I think this comes from a tricky cultural setting, where especially leader in certain spheres assume that in order for something to have credibility, it has to be presented with utter, unshaken confidence – or else you seem weak or open yourself up to criticism. But the thing is,
we all know “corporate speak“ when we hear it. There’s a degree to which you can polish up a bad news-story and present it in a better light. But you cannot convince people that your empty hand-waving is something of substance, when it is not.
This kind of speak is there to distract us in a best-case scenario, or to pull the wool over our eyes in a worst case. And the latter can dangerously undermine people’s relationship to their government. If you wonder why some people don’t feel represented by their government, no matter what coalition is in charge - look at the language they use. Who is impressed by that?
Intentional ambiguity
There must be people out there to whom this kind of writing is “best practice”. Where in fact, everything that I’m shaking my fist at here is intentional – it’s not supposed to be clear, concise and applicable.
It’s supposed to be a performative artifact that wedges open a semantic door through which many-an action might be shuttled that you wouldn’t want to cleanly articulate in writing.
This is the Machiavellian interpretation of things, using general and ambiguous language to your benefit. West-Germany’s first Chancellor Konrad Adenauer is supposed to have said “What do I care about yesterday’s tattle”. You can’t be held responsible, if you never clearly nailed anything down. Smart.
Collective delusion
By that I mean a state that a group of specialists and leader might have gotten themselves into while developing such a strategy, policy of plan. Perhaps this is what happens when a smart and motivated group of people tries to write an AI strategy: it goes through so many rounds of negotiations, and so many arguments around the semantics of it all, that you slowly but surely become satisfied with just anything that the stakeholders can agree on. And
Perhaps when we work in such settings, group think and path dependence, plus our weaning patience, drive us to continuously push what we’re saying further and further up into the abstract, the generic – because as I said before – when you reach that level, you can’t possible disagree anymore.
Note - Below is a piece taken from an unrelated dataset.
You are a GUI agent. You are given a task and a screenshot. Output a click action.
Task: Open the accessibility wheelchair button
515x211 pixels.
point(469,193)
In this option, you don’t need Machiavellian intent, just the fallibility of humans in group dynamics. I recall many-a lengthy workshop with seniors and executives where I had these third-eye moments, watching highly-experienced people around me debating with great seriousness whether something should be called an action, a task, or an initiative. For hours.
I’m not saying that these details don’t matter – words matter. But I wonder if the process by which we committee such documents into being may sometimes drain the life out of them. Whenever I was part of such a process, they sure did that to me. And so, un-moored from all accountability and practical delivery - our policies, strategies and plans float in space.



You're like an arrow into a bulls eye. It feels goods to vent. To hear someone say/write what you are thinking feels good.... but will it change anything?
It's not just government departments that are full of "sh1t" it is in my view most large NZ companies and they keep employing (or contracting out) huge amounts of BS "communications" because the only plans or strategies they have is to keep going as they are, heads down, make a profit, ignore the environment, to hell with the grandchildren.
A government that changes every three years and even if they don't change they have no plan for 3 or more years. I cry with frustration and I'm angry with them for my grandchildren. And finally I'm frustrated that the very good points you make are not able to be translated into some actions or communications with those "floating voters" that might make a difference at election time.